— BEGIN —

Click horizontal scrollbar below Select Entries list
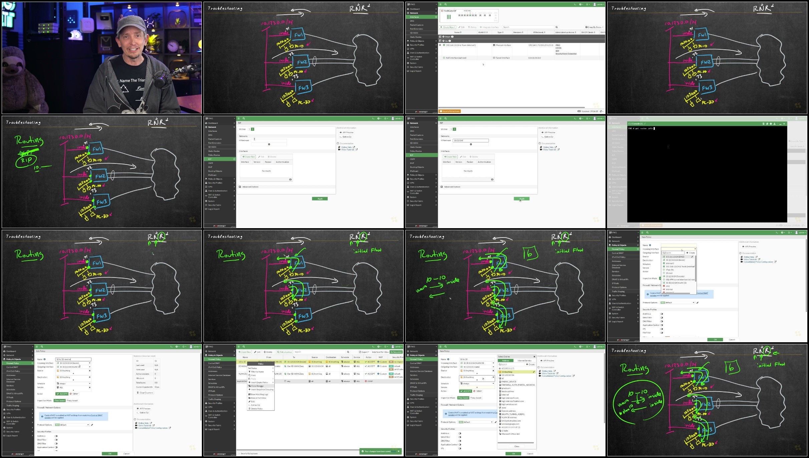The height and width of the screenshot is (458, 809). [515, 443]
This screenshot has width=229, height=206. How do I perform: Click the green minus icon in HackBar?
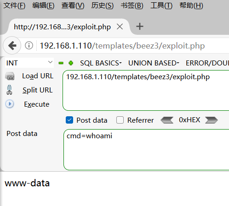61,63
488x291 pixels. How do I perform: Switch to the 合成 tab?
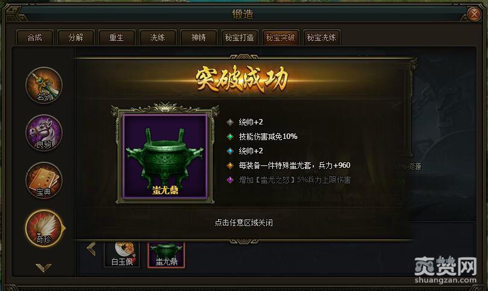(34, 38)
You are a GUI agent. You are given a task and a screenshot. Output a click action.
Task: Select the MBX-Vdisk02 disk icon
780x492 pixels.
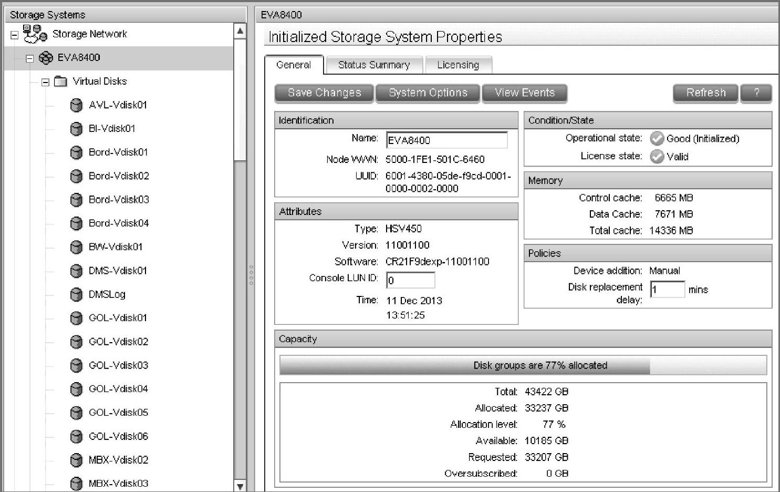(76, 460)
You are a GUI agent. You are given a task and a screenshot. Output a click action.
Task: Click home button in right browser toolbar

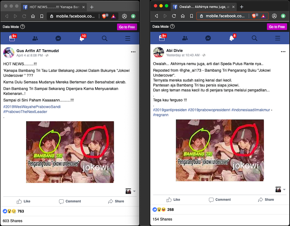click(183, 16)
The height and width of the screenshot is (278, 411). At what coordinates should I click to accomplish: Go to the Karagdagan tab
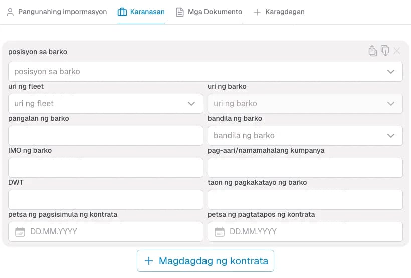pos(284,12)
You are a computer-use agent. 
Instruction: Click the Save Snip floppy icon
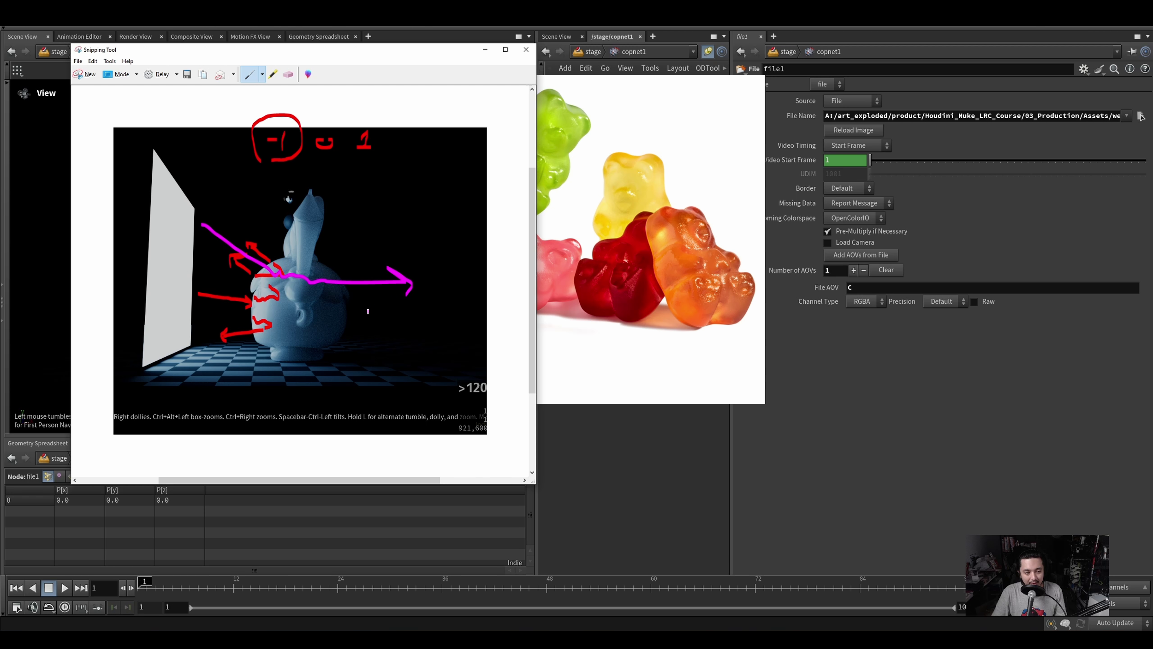point(187,74)
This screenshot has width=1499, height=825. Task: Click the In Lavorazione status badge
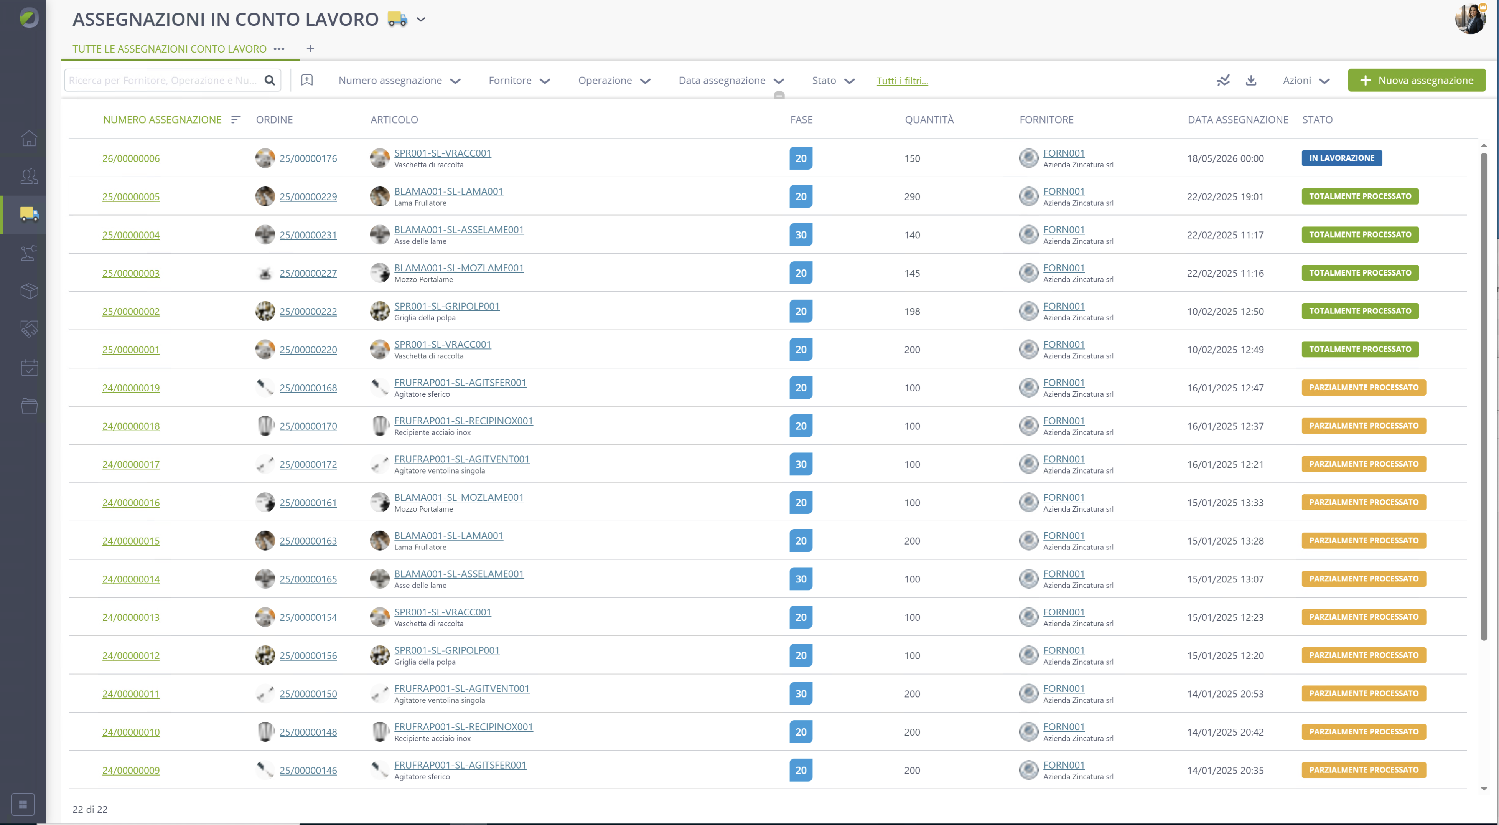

— END —

= PROBLEM =
Copy the entries verbatim, beginning at the line containing "The height and width of the screenshot is (278, 411)." and continuing to the end of the entries, both ends included. Leave out the pictures.

= ANSWER FOR THE TASK =
The height and width of the screenshot is (278, 411). At what coordinates should I click to accomplish: Go to the Karagdagan tab
pos(284,12)
You are a computer-use agent. 
Instruction: Click the Save Snip floppy icon
point(187,74)
This screenshot has width=1499, height=825. Task: Click the In Lavorazione status badge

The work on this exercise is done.